The problem: Among the entries that follow, how many lines contain the string "blue"? Write the number alone.

Dataset records:
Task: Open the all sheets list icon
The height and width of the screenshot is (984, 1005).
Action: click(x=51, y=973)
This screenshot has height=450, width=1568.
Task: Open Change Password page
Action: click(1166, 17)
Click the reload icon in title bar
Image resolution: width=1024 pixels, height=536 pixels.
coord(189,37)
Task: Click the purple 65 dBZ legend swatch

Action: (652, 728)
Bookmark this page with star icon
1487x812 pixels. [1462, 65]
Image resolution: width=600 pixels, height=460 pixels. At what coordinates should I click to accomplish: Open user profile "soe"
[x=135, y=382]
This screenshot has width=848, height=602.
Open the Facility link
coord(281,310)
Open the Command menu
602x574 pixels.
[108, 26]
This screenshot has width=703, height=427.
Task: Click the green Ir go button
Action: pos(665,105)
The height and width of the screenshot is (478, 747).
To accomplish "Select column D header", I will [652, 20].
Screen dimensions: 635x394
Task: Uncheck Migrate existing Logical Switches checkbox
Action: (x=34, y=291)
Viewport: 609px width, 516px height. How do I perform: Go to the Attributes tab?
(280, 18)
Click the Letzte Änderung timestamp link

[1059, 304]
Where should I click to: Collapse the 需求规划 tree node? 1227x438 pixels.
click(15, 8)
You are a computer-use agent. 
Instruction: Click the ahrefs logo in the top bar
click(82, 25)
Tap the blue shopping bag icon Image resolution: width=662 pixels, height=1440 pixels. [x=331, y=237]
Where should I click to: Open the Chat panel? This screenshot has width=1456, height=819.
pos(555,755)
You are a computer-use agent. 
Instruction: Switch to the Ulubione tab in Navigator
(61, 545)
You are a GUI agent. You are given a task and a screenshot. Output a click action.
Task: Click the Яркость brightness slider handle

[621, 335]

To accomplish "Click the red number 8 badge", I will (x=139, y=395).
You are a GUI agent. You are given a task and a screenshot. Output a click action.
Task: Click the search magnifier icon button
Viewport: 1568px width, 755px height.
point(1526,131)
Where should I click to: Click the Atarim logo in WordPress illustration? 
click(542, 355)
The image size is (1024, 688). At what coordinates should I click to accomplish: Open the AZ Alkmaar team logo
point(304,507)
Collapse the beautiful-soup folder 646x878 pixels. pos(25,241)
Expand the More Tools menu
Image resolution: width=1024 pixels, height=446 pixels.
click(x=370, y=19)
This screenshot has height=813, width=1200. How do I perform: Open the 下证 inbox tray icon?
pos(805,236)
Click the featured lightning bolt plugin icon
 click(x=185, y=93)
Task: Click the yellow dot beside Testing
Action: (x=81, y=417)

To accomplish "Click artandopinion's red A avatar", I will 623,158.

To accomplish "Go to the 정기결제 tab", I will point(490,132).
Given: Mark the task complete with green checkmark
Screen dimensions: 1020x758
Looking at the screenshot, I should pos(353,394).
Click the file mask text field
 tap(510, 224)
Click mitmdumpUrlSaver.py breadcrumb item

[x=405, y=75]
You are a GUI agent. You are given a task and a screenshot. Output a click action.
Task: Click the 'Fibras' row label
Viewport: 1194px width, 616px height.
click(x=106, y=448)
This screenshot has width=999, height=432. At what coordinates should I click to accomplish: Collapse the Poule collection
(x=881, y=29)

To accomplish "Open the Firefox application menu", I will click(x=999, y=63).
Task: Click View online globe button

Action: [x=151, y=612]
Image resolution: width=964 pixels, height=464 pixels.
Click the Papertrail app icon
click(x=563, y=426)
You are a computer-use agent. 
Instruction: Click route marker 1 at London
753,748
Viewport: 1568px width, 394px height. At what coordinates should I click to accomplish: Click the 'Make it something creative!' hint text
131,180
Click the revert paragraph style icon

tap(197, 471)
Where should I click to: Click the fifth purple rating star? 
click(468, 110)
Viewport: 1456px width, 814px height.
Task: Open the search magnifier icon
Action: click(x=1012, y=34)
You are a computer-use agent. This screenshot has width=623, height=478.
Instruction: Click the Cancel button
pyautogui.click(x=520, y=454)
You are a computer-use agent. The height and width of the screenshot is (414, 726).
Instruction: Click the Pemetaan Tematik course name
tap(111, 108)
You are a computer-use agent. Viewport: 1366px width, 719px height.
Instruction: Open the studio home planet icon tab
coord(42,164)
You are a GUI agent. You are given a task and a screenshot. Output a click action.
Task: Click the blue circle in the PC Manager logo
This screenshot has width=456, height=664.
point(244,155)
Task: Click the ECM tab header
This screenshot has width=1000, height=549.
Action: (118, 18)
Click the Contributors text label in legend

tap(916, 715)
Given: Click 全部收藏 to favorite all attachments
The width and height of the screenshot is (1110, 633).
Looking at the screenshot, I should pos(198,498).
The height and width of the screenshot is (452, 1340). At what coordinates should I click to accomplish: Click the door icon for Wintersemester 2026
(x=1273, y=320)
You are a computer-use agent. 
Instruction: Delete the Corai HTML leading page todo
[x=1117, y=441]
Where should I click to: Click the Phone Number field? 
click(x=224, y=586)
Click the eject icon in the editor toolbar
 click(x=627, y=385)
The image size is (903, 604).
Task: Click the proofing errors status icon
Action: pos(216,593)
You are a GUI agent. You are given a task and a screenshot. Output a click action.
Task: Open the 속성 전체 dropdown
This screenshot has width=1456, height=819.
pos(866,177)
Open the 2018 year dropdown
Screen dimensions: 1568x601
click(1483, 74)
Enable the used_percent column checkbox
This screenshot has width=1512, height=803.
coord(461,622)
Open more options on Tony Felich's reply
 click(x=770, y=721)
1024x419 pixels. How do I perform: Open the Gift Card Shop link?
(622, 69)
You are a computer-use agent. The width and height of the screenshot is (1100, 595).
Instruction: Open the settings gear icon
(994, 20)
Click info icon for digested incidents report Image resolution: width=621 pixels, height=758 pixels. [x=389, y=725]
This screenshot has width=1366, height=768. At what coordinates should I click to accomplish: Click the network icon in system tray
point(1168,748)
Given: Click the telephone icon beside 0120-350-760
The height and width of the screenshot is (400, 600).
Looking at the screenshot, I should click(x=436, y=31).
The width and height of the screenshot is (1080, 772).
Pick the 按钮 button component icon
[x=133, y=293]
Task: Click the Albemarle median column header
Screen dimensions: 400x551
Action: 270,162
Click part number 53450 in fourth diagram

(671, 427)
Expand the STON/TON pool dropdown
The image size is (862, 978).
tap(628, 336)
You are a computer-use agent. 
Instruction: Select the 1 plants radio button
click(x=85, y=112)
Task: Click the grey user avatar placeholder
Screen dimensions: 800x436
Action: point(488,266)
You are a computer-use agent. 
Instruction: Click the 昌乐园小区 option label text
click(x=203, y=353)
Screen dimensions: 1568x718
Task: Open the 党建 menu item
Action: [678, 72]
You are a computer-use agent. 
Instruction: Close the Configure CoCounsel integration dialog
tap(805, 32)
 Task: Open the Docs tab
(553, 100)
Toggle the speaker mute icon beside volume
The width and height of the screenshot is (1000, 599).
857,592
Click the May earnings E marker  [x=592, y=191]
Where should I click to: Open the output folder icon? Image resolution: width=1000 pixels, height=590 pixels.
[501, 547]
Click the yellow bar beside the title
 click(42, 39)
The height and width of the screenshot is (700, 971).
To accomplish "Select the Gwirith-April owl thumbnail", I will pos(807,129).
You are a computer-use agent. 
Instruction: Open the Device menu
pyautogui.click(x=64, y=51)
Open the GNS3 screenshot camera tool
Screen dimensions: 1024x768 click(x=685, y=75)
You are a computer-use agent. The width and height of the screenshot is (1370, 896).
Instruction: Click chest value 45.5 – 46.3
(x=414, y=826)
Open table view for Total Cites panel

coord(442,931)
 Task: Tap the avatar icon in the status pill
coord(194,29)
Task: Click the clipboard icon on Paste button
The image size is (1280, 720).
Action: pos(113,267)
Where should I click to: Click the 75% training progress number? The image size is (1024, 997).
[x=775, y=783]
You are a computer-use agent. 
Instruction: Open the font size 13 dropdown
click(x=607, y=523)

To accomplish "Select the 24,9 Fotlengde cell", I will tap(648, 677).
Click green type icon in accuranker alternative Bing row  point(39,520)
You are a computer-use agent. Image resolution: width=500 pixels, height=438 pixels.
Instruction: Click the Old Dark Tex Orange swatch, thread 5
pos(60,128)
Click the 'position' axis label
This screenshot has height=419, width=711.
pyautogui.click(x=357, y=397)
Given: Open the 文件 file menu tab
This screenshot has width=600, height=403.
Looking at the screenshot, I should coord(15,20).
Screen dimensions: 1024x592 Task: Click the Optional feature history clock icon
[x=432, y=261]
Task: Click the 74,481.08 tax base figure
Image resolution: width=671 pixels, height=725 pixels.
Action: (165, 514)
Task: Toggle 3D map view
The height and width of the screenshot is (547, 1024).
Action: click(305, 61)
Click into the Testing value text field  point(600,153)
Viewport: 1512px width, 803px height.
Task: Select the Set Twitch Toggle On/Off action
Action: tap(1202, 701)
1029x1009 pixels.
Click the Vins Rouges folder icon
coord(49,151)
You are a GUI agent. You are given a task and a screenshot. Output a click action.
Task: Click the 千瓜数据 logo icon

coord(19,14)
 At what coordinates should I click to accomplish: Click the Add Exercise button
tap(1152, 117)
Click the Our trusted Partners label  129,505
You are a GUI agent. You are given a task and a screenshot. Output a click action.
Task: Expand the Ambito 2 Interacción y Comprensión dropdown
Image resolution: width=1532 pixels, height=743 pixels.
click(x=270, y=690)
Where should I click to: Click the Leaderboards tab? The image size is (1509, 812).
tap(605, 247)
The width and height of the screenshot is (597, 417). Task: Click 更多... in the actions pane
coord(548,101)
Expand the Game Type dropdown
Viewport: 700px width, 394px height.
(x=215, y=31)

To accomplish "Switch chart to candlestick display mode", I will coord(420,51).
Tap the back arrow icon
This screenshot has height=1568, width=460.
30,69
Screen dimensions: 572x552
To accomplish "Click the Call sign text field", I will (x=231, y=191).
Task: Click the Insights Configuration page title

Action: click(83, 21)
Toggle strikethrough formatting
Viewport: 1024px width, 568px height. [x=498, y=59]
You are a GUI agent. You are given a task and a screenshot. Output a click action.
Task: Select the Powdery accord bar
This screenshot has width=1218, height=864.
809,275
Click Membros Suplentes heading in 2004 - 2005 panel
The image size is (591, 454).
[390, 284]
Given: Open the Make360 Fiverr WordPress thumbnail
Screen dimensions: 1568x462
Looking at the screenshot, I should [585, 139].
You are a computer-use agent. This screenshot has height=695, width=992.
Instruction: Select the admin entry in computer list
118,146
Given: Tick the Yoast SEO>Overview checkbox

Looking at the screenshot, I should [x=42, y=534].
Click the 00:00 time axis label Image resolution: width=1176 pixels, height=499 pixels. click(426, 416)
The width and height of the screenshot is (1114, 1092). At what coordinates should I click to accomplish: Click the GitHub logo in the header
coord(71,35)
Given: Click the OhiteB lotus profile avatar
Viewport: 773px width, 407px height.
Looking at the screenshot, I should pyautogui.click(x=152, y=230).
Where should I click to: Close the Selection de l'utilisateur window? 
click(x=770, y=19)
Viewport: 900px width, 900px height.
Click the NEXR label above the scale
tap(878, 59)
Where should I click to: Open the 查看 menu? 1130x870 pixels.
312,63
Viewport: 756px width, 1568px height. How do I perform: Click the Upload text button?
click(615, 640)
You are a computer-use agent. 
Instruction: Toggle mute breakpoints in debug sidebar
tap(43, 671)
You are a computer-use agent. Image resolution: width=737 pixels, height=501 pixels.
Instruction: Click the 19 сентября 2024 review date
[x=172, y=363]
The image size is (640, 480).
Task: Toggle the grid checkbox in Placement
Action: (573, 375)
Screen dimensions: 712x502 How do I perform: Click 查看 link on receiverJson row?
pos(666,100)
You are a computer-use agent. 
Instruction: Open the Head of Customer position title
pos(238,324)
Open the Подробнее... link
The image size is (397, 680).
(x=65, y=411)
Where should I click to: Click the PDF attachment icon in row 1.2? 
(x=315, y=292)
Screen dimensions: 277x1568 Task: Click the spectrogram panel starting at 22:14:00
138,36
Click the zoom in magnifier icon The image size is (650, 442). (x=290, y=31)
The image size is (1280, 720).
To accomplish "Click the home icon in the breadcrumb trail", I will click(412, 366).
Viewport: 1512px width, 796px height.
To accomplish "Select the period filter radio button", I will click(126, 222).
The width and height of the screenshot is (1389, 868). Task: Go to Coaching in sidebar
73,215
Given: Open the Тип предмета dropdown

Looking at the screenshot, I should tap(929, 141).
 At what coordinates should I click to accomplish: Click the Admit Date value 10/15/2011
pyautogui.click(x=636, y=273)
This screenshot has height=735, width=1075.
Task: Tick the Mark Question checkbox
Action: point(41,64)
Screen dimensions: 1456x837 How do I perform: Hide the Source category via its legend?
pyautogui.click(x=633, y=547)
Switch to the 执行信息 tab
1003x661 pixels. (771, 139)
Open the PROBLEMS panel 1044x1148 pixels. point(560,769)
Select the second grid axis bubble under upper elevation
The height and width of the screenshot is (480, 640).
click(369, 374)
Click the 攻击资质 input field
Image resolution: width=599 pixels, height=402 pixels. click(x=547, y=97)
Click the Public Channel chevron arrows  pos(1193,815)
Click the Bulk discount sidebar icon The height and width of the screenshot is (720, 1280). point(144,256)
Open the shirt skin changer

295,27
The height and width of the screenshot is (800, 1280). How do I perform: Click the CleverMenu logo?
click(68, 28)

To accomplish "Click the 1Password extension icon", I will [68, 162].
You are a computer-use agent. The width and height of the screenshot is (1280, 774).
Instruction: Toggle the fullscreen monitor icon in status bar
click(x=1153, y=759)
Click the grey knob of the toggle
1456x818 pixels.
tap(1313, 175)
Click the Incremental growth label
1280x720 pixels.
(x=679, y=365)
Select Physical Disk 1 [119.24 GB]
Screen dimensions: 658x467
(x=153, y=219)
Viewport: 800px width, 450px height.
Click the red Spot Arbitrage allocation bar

Written answer: 2